Die Gruppe "Vertrauen in Klimawissenschaftler" erhielt zum Beispiel geprüfte Informationen, die die Vertrauenswürdigkeit der IPCC-Wissenschaftler belegen. Die Gruppe ’Transparente Kommunikation’ wiederum bekam Informationen über die Vor- und Nachteile von Klimaschutzmaßnahmen präsentiert. Anschließend wurden jeder Gruppe zwanzig falsche oder verzerrte Informationen vorgelegt, zehn über die Klimawissenschaft und zehn über die Klimapolitik. Die Forscher/innen der Universität Genf maßen dann nach ihren präventiven Interventionen ihre Wirkung, indem sie die Teilnehmer/innen zu ihren Gefühlen befragten.
Geringe präventive Wirkung
Wir haben festgestellt, dass die Schutzwirkung unserer Strategien gering ist und bereits beim zweiten Kontakt mit der Desinformation verschwindet, aber auch, dass die in dieser Studie verwendeten Klima-Desinformationen den Glauben der TeilnehmerInnen an den Klimawandel und ihr Verhalten negativ beeinflusst haben.Tobias Brosch , außerordentlicher Professor am Labor für Verbraucherentscheidungen und nachhaltiges Verhalten (CDSB Lab) der Fakultät für Psychologie und Erziehungswissenschaften und am Centre interfacultaire en sciences affectives (CISA) der Universität Genf und letzter Autor der Studie. ’Desinformation ist also extrem überzeugend, mehr als wissenschaftliche Information. Nur die Gruppe ’’Genauigkeit’’, die gebeten wurde, eingehend über die Genauigkeit der Informationen nachzudenken, auf die sie online stießen, zeigte einen leichten Vorteil.’’

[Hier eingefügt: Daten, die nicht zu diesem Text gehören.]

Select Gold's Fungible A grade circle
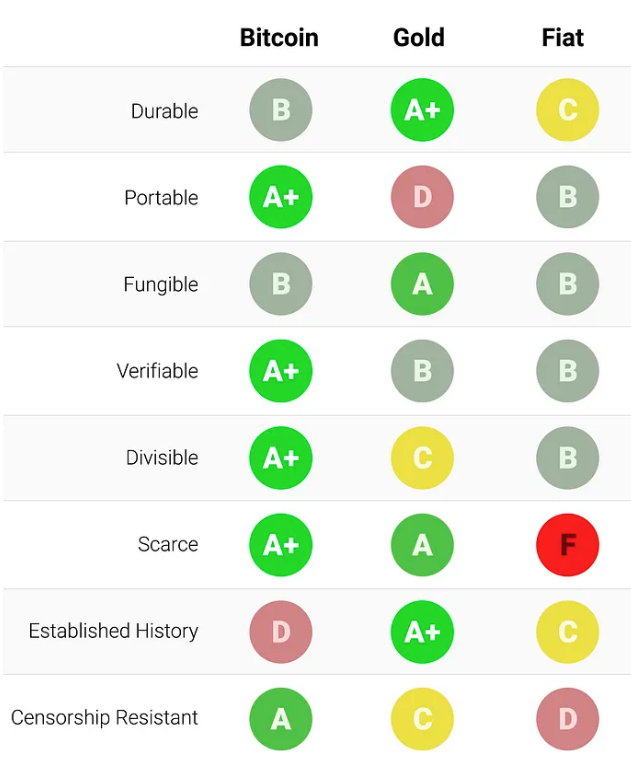This screenshot has height=769, width=631. point(422,284)
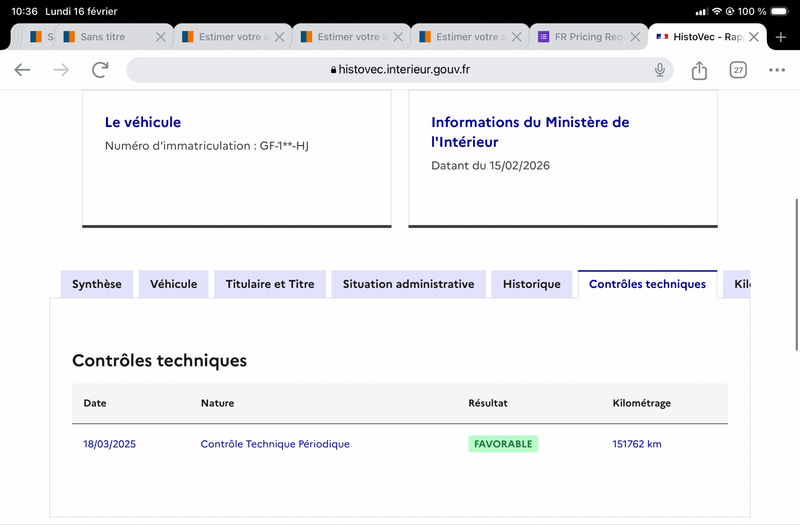Switch to the FR Pricing browser tab

click(585, 37)
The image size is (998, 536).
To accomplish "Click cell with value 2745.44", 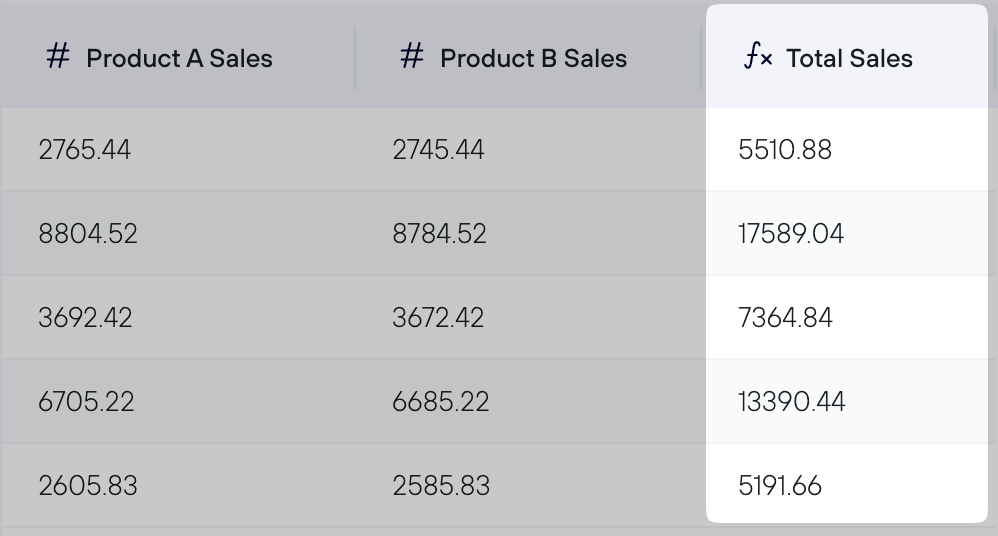I will pos(528,150).
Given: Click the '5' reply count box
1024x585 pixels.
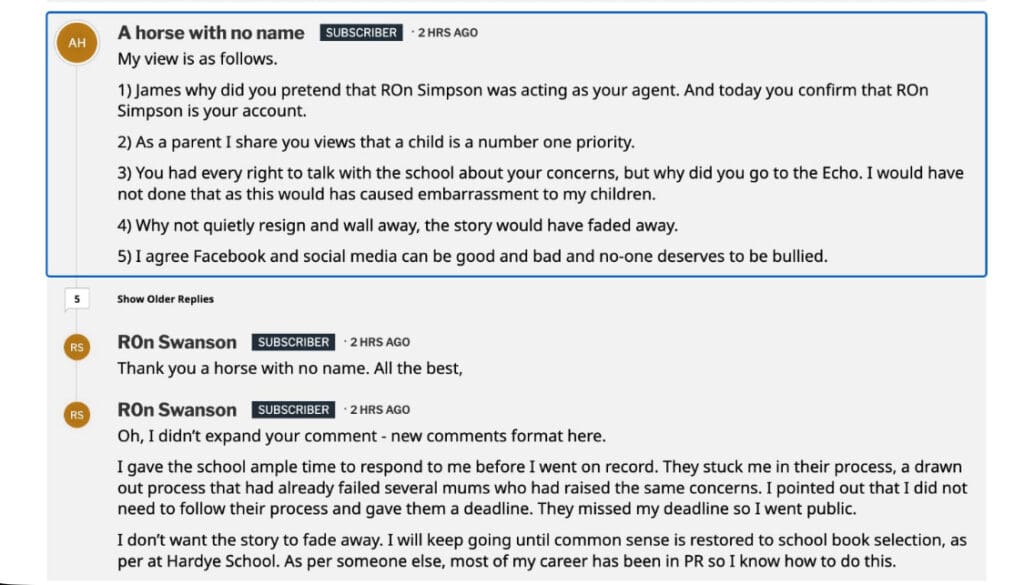Looking at the screenshot, I should pos(77,299).
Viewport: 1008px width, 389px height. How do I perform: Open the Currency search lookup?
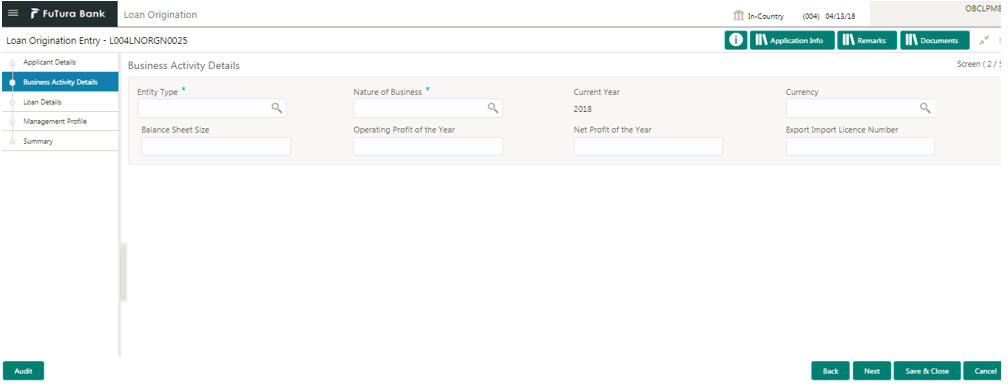[x=925, y=108]
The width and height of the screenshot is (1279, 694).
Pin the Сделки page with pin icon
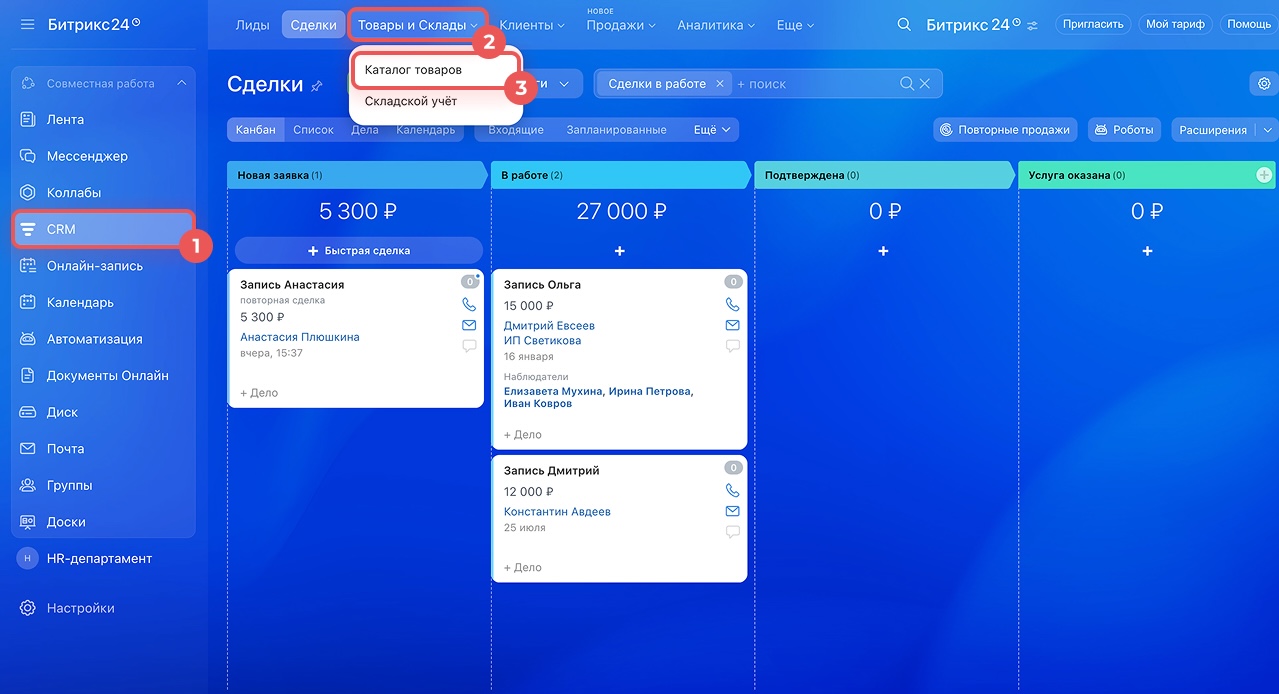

’Die Forschung im Bereich der Desinformation befindet sich noch in der Entwicklung. Wir werden daher unsere Arbeit fortsetzen und nach effektiveren Formen der Intervention suchen. Es wird immer dringender, dieses Phänomen zu bekämpfen, da es die Umsetzung einiger dringender Maßnahmen zur Eindämmung des Klimawandels verzögert’, so Tobia Spampatti abschließend.